WOODSTOCK – The evidence seized in a drug case is admissible in court despite the informant – who is the defendant’s fiancée – allegedly having a sexual relationship with a detective in the case, a judge ruled Thursday.
In a hearing about consent to search, Christopher L. Branham’s fiancée testified that she contacted the McHenry County Sheriff’s Office in March 2011 about narcotics in the home she and Branham shared on Thomasville Lane in Crystal Lake.
She was put in contact with then-Detective Jason Novak, who reportedly told her that if she arranged it so that the items could be confiscated, no charges would be filed against her and her identity would be secret.
The fiancée said Novak continued to communicate with her, texting every day and calling every other day, with the interaction becoming more personal and, she felt, inappropriate.
Novak and two other officers eventually went to her home while Branham, 42, wasn’t there, and she consented to a search of the house.
That consent was based on the officer’s deception and therefore inadmissible, said Branham’s attorney, Hal Stinespring.
“They cannot gain access to home evidence by invoking trust, later to betray that trust,” he said.
According to the criminal complaint filed by Novak, police found drugs, including morphine, oxycodone and methadone.
The fiancée said the officers “ransacked” her home, threatened that she would be arrested if she didn’t tell the truth, and made jokes about her personal items.

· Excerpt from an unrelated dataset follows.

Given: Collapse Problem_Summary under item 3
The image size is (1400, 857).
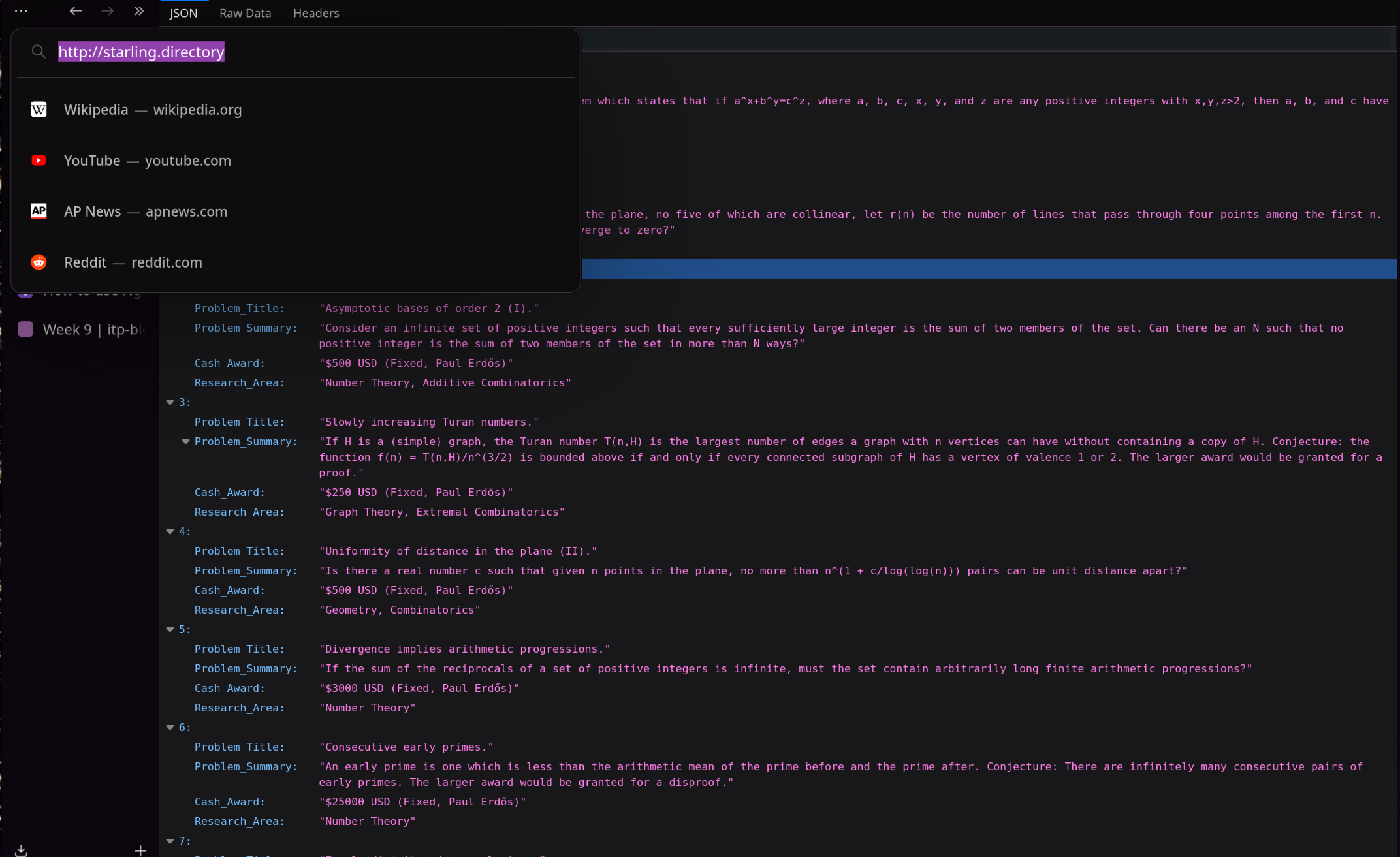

On cross-examination, Assistant State’s Attorney Michael Combs asked her at what point detectives held a gun to her head and made her sign the consent to search.
“They didn’t,” she said.
Combs also showed her thank you notes dated June 2011 and sent to detectives. In them, the fiancée said they made “a horrible situation as pleasant as possible.” She said they were “courteous and compassionate.”
The fiancée acknowledged sending the notes but said they were sent at Novak’s direction. He had given her a choice, she said.
“I could either write the cards or pay what I owed,” she said. What she “owed” was a sexual act, she said.
Because the hearing was about the consent to the search, Judge Sharon Prather did not allow Stinespring to ask the fiancée about things that happened later, and she quickly denied Stinespring’s motion to suppress the evidence.
“The court, to put it plain and simple, does not believe anything that [the fiancée] had to say here,” Prather said.
Branham was arrested the day after the search and, according to court documents, Novak began texting the fiancée as she worked to raise the bail money for Branham’s release.
During the early morning hours, she allegedly went to Novak’s house and performed a sex act on him. At one point in her testimony Thursday, she said she felt she had been sexually assaulted.
Novak, hired in 2007, was demoted from detective to the patrol unit. He also was suspended for 10 days without pay.